__Records for this task__.
·····
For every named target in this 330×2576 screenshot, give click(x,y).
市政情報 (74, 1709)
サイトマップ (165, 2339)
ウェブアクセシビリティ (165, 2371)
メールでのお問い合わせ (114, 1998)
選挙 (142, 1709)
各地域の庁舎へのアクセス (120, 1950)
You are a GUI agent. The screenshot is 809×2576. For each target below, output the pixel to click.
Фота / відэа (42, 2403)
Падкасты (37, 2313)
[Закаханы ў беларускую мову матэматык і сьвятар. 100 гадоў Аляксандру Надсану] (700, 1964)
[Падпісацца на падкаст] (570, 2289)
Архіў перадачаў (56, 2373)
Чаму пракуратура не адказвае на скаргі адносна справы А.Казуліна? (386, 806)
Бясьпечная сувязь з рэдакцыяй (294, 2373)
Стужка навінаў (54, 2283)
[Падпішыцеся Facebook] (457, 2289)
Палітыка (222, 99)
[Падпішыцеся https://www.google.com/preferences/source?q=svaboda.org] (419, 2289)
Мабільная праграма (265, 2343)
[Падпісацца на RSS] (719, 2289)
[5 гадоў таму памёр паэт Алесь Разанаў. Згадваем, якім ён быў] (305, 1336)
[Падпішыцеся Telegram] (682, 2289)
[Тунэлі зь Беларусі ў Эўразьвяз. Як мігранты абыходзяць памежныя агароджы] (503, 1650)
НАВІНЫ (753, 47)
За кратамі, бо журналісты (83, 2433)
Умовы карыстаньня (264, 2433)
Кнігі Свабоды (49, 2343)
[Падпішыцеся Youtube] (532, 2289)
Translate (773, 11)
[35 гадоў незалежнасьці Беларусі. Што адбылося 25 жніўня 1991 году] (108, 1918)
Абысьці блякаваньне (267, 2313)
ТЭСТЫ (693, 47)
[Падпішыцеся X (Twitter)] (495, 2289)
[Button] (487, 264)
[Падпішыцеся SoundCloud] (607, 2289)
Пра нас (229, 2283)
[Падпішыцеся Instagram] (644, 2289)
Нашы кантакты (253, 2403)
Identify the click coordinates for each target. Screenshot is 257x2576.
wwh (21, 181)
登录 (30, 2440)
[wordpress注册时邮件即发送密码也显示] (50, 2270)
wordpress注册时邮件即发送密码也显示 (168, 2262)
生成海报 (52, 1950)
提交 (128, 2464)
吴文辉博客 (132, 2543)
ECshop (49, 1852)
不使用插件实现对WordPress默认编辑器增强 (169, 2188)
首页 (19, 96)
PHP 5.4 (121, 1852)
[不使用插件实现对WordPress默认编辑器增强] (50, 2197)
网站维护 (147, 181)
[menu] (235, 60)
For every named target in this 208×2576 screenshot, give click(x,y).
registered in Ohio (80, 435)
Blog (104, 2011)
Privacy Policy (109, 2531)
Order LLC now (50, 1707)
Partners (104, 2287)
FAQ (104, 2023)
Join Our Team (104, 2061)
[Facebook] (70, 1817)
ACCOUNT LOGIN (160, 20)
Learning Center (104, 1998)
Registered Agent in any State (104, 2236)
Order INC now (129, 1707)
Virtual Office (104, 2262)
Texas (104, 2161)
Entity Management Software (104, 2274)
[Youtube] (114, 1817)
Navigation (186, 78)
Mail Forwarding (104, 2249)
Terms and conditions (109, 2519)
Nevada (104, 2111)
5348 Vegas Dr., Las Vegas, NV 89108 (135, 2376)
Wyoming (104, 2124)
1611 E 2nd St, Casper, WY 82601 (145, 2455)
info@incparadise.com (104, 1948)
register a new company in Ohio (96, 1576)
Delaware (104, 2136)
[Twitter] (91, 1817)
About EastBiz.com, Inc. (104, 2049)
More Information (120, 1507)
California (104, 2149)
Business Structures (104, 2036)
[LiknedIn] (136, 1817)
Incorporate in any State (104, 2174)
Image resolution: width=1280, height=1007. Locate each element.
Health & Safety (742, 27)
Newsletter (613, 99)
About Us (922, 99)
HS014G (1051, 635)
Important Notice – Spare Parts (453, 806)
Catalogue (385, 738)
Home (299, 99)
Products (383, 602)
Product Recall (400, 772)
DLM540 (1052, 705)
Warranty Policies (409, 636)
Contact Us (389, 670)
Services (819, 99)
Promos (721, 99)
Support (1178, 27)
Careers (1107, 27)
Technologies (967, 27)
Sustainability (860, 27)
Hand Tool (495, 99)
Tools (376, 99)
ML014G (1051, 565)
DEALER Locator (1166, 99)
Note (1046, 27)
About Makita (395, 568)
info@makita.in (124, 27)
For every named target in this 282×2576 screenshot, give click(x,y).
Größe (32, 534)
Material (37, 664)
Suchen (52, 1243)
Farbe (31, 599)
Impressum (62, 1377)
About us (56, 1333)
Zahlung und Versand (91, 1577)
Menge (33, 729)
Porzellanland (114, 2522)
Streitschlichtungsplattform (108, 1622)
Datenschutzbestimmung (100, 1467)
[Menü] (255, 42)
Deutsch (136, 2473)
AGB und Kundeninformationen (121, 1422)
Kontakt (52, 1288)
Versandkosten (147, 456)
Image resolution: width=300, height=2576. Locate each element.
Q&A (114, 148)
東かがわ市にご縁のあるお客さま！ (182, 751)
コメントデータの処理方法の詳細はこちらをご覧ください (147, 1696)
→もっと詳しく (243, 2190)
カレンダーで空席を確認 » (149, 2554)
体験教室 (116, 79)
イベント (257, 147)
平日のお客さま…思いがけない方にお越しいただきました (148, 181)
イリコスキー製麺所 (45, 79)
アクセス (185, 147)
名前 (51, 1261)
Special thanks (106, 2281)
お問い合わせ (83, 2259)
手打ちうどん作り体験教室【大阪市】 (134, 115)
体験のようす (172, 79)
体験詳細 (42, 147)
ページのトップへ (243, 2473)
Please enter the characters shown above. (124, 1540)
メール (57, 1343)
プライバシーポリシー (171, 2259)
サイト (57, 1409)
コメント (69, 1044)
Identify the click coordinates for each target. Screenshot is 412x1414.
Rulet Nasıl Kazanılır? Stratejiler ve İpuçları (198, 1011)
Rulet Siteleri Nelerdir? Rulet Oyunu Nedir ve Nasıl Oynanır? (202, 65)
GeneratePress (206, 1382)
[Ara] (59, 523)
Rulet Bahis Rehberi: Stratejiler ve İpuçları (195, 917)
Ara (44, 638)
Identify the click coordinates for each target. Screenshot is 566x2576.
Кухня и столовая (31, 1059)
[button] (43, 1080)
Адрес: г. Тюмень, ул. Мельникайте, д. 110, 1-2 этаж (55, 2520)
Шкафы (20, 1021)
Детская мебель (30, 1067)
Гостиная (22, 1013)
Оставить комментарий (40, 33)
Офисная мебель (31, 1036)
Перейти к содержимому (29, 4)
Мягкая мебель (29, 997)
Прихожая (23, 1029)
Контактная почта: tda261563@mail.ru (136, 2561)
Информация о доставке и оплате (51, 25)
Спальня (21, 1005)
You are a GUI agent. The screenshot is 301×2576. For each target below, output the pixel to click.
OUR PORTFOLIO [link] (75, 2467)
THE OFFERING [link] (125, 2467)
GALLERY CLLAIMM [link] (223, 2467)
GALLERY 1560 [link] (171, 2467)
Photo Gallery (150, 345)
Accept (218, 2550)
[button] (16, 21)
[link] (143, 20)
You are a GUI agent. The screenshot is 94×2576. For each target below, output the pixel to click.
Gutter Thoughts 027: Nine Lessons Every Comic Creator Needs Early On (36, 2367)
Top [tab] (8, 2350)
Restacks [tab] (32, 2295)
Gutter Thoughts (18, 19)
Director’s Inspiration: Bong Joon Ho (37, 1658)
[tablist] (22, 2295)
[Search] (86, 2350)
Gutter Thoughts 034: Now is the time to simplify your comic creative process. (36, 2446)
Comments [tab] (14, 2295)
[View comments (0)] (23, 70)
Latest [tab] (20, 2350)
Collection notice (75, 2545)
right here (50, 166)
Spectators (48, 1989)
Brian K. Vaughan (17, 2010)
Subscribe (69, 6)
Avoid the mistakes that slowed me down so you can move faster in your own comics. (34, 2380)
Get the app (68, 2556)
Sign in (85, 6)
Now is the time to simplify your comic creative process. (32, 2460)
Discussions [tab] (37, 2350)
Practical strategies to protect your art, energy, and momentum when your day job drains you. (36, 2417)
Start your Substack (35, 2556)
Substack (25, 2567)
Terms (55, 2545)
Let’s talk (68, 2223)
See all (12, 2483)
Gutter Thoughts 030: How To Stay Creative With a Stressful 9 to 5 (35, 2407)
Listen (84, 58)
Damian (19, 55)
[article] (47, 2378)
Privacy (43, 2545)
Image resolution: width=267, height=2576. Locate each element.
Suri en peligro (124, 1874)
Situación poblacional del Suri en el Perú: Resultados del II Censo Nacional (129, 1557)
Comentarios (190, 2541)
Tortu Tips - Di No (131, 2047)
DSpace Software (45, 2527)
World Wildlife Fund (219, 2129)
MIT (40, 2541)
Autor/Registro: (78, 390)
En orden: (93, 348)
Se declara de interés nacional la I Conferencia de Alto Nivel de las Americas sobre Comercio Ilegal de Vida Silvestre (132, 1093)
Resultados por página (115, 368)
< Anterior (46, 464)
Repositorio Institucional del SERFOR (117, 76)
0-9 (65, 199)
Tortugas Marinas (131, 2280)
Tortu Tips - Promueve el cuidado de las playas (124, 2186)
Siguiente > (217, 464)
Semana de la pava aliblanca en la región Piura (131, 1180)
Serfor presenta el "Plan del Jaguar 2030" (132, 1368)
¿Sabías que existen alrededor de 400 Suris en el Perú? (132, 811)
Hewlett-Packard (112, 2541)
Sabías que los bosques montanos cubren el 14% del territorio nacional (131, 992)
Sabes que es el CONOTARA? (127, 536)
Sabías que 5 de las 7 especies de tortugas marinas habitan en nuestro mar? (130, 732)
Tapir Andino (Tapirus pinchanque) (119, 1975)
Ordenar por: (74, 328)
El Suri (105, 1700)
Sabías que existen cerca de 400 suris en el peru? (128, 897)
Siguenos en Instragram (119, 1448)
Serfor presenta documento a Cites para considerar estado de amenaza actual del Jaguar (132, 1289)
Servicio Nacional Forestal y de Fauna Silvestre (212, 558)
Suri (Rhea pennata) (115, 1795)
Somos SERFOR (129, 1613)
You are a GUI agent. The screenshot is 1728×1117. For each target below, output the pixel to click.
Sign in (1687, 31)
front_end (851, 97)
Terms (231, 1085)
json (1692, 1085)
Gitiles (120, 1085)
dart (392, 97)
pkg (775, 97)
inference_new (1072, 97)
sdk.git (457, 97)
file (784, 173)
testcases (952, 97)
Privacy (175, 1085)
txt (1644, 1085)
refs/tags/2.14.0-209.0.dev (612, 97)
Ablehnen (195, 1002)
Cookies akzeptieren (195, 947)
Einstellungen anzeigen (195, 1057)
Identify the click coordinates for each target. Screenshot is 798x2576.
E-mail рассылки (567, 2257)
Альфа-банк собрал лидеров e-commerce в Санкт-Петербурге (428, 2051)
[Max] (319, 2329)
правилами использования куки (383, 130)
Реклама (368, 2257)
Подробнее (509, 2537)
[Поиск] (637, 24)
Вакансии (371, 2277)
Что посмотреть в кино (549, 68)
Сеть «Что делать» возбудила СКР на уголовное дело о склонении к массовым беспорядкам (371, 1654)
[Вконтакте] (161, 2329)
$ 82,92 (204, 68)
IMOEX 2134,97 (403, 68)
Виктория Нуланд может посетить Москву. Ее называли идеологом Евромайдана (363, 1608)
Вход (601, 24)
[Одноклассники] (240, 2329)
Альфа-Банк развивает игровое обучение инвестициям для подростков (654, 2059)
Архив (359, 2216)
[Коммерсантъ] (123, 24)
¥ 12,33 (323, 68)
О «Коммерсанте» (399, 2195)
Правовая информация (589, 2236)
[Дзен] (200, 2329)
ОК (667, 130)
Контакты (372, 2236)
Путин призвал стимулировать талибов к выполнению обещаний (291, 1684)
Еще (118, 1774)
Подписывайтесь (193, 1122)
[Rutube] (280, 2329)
·····
__What you have to do__. Every line of the listing that holds the word "existen" is to be found and copied.

__Solved exercise__.
¿Sabías que existen alrededor de 400 Suris en el Perú? (132, 811)
Sabías que existen cerca de 400 suris en el peru? (128, 897)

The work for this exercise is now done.